Saturday, November 26, 2016

Case o' The Week: Time for Land's End - McCandless and Bail Pending Habeas Resolution



Black Friday and Cyber Monday -- a fine time for the Ninth to be mulling Land's end.
United States v. McCandless, 2016 WL 6647768 (9th Cir. Nov. 10, 2016), decision available here.

Players: Per curiam decision with Judges Wallace, Farris, and Watford. Hard-fought appeal by Hawaii Federal Public Defender Peter Wolff and First Assistant Alexander Silvert.

Facts: McCandless, a Career Offender, is serving a 145-month sentence. Id. at *1. He received a § 5K1.1 departure on his original sentence: if the same percentage reduction was applied to his post-Johnson sentence, his term would be an (already-served) 71 months. Id. The district court stayed its decision on McCandless’s Johnson habeas petition pending Beckles. Id. at *2. The court then denied McCandless’s motion for bail.

Issue(s): Is a district court’s order denying bail pending resolution of a habeas decision a final decision subject to review under 28U.S.C. § 1291, or otherwise appealable under the collateral order doctrine?

Held: “Our precedent holds that a district court's order denying bail pending resolution of a habeas petition is not a final decision subject to review under 28 U.S.C. § 1291 and is not otherwise appealable under the collateral order doctrine. Land v. Deeds, 878 F.2d 318, 318 (9th Cir. 1989) (per curiam).” Id. at *2.

Of Note: Having found the bail order was not appealable, the panel construed this case as a petition for a writ of mandamus – then denied it under the high mandamus standard. Id. at *2 (discussing Bauman’s "exceptional circumstances amounting to a judicial usurpation of power” standard). The problem, however, was the fundamental threshold issue -- the appealability of the district court's bail order.
  The Ninth, respectfully, has it wrong.
  The panel itself flagged this problem, conceding that the Ninth is really alone on a “lopsided split”: six other circuits have all held that an order denying bail pending resolution of a habeas petition is appealable. Id. at *2 & n.1. 
  What Ninth decision handcuffed this three-judge panel and forced this outcome? Land, a dusty two-paragraph opinion, where the habeas petitioner does not appear to have been represented. Ironically, the Ninth itself has parted ways with the gist of Land, correctly holding that the denial of bail in connection with probation revocation proceedings is appealable under the collateral order doctrine. See United States v. Loya, 23 F.3d 1529,1530 n.1 (9th Cir. 1994).
  McCandless should go en banc, the Court should overrule Land, and the Ninth should end its lonely outlier status on this important issue.

How to Use: For Johnson warriors watching clients overserve illegal sentences while stays stall for Beckles, McCandless is a discouraging outcome. Even under the tough mandamus standard, however, hope remains.
  McCandless argued that an original § 5K1.1 reduction, applied to his post-Johnson sentence, would have meant that he was overserving his custodial term. Id. at *3. The Ninth rejected that argument as “entirely speculative.” Id.

*Item coordinate data*:
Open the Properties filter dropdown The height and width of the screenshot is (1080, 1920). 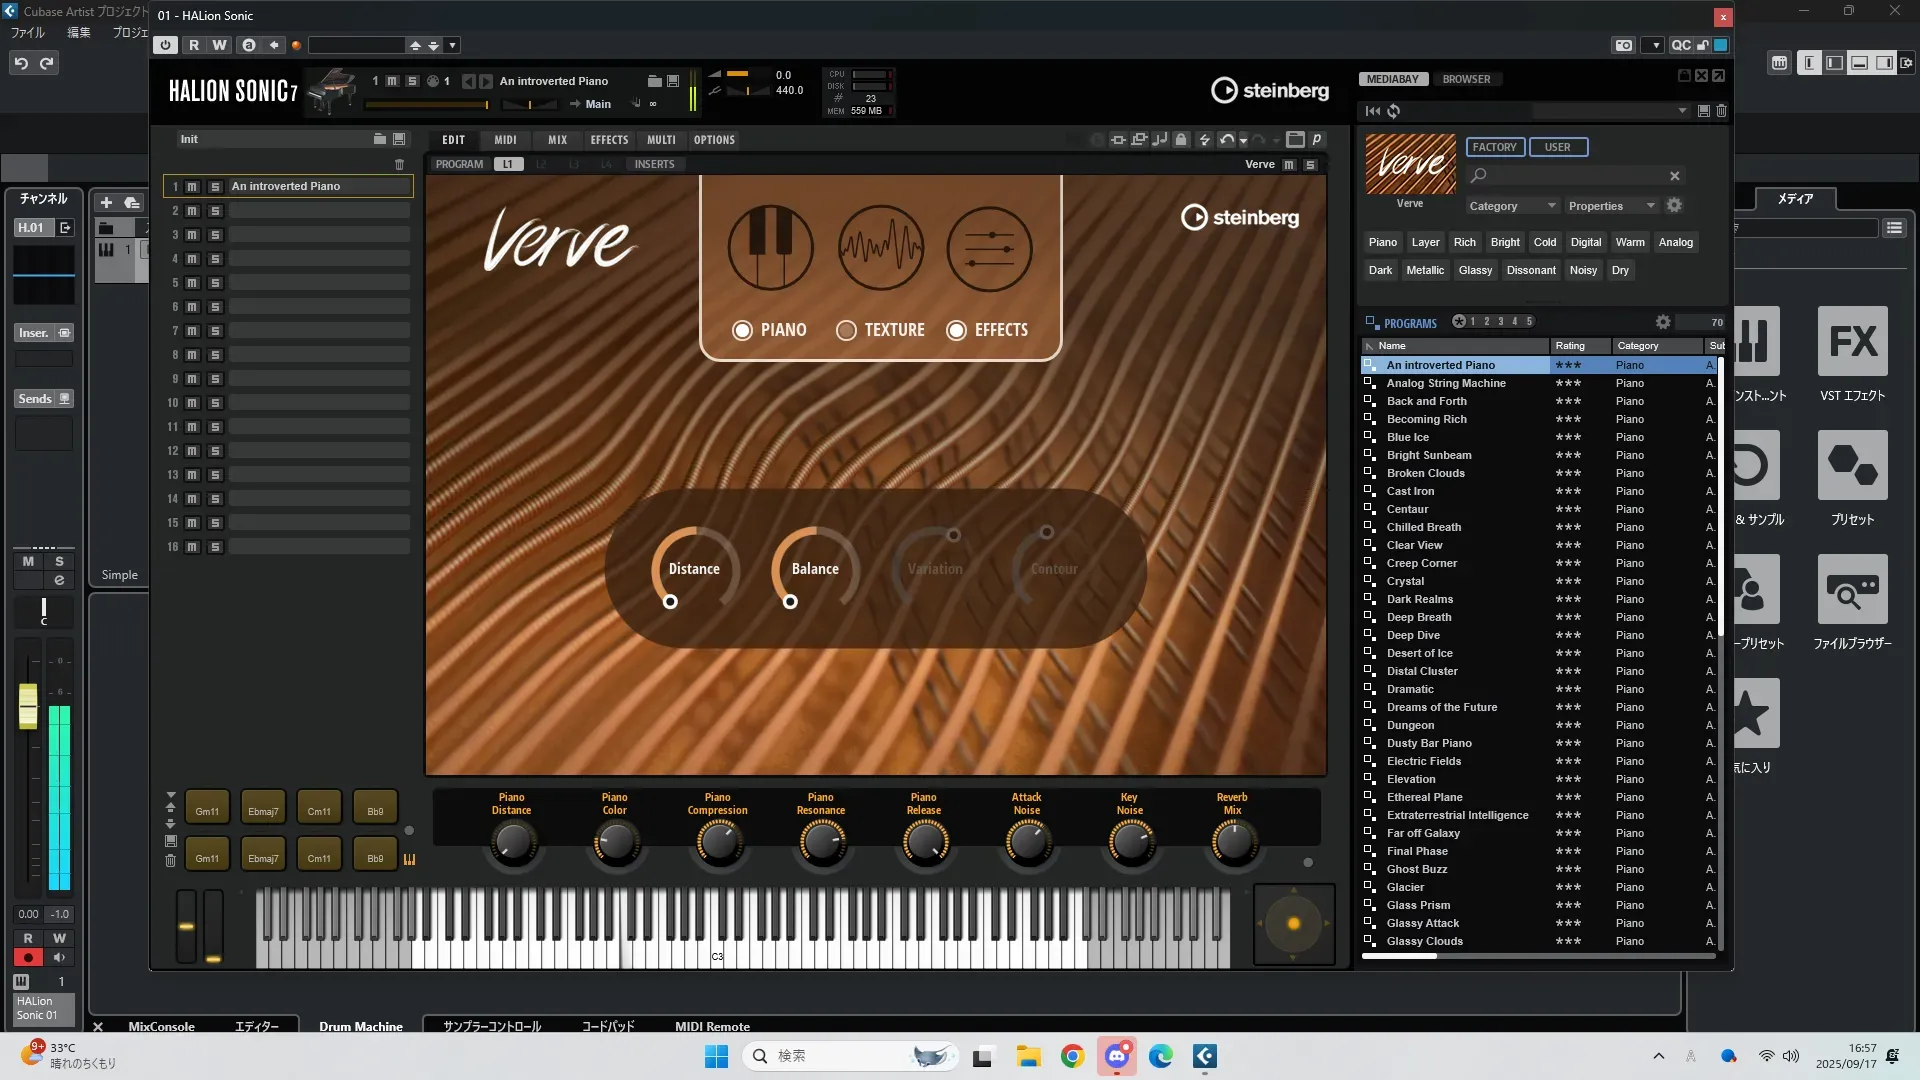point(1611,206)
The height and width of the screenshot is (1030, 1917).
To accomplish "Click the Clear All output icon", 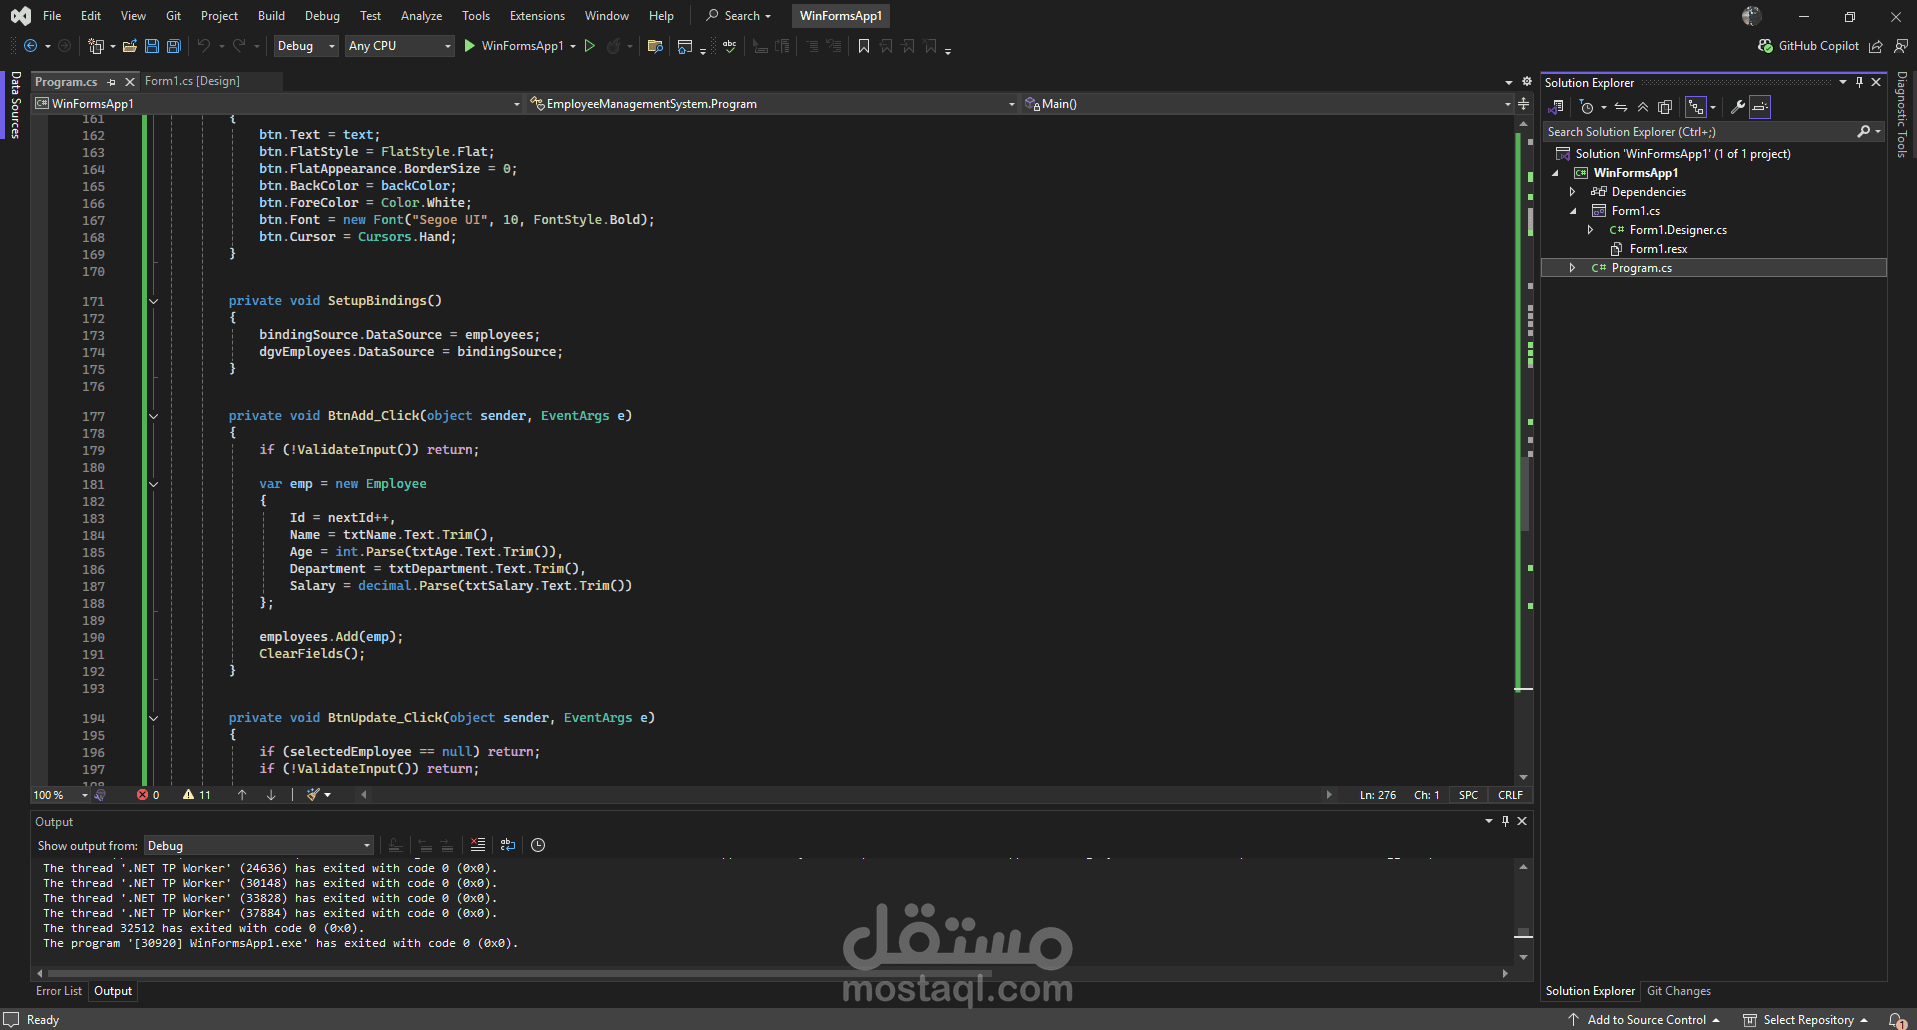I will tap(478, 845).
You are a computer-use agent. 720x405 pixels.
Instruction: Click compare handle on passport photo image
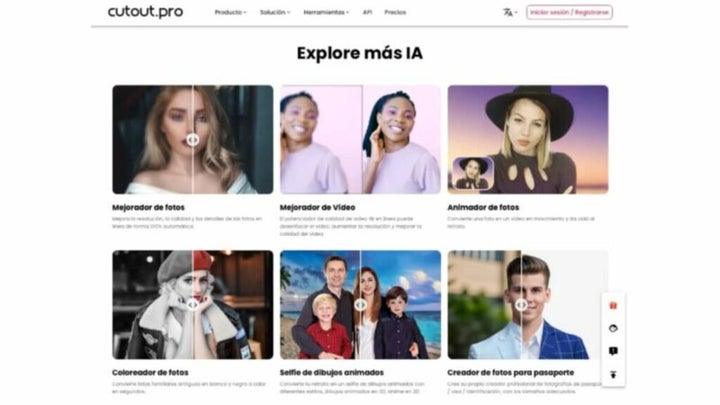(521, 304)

*Problems*:
[A] In the McCandless case summary, how many other circuits have held that an order denying bail pending resolution of a habeas petition is appealable?
[B] Pick up the McCandless case summary after its final sentence and keep writing it.
The item coordinate data lines play no part in this work.

*Task results*:
[A] Six other circuits.

[B]
   We have no shortage, however, of Johnson petitioners who are currently overserving their vanilla Guideline terms, when the correct post-Johnson calcs are applied. If your client is overserving a post-Johnson guideline term (without departures or variances), don’t let McCandless dissuade you from bringing a mandamus petition on a bail denial. Even if the Ninth doesn’t correct its Land precedent on the appealability of bail orders, there still may be mandamus hope for a subset of petitioners with “clean” Johnson overserving claims.
                                               
For Further Reading: District courts should not punt on habeas decisions, staying cases while SCOTUS lumbers towards its Beckles decision. So says the Tenth Circuit in a string of recent enlightened decisions. See e.g., United States v. Smith, 2016 WL 6609499 (10th Cir. Nov. 9, 2016) (mem.).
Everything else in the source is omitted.